Problem set ->
(1) According to the passage on hobby shop customer service, why can the shop offer such detailed help to customers? Answer in one to three sentences.
(2) Extend the passage on hobby shop customer service, starting right after its final sentence.

Provided passage ->
- - - -
For new customers we go through the different options.
Returning customers that are in the hobby and not buying for somebody else usually know the situation and come with the catalog numbers. There are very few exceptions, but of course we try to accommodate their quirks.


Now imaginate, you are running almost exlusive and common toys distribution where railroad modelling is just 0.5% of your business, and instead of 20 manufacturers - you are dealing with 2000++. Would you provide same service as now?
Probably not. This works because, I would presume, our margins are larger than the ones electronics distributors have, especially when dealing with individuals that consider a full reel of resistors to be a big order (I should know, I'm one of those :) ).

..and they come to a shop, you spend time to show them around and explain difference between all scales and gauges?!
Of course. On occasion we go much further than that, and help them design their layout, point out errors in their plans, give advice on equipment needed etc.

Honestly, I don't see any issues here either for a proper business or random-guy from a street.
- - - -
Information supplied ->
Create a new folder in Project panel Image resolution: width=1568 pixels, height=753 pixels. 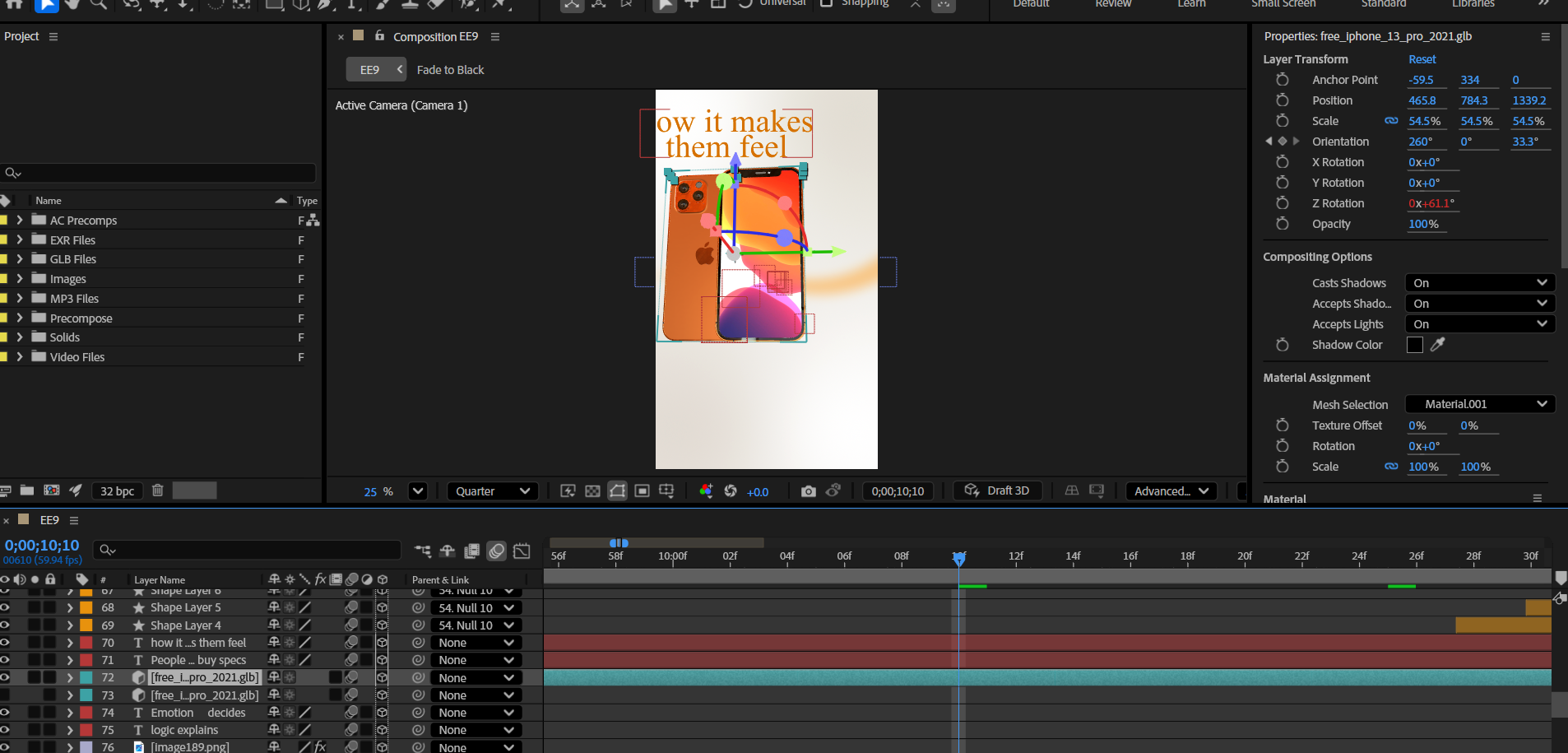(x=27, y=490)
- - - -
Task-by-task outputs ->
(1) The speaker presumes the shop can offer this service because its margins are larger than those of electronics distributors. This is especially true compared with distributors who deal with individuals that consider a full reel of resistors to be a big order.

(2)
I suppose the difference is the scale. If a customer occupies me for an hour just to end up buying $10 worth of merchandise, I'd be a bit cross. On the other side, if they end up spending thousands, they are more than welcome to come back any time.

Do you expect they come to your store with a list of part numbers and cash in hands?  :-//
While I don't expect them to do so, I appreciate it when they do. It does happen regularly with some of the returning customers. They walk through the door, I recognize them, grab their previous order from storage, run it through the register, they do the payment thing and give me a piece of paper with their next order. 5 minutes in and out. Thank you and come again!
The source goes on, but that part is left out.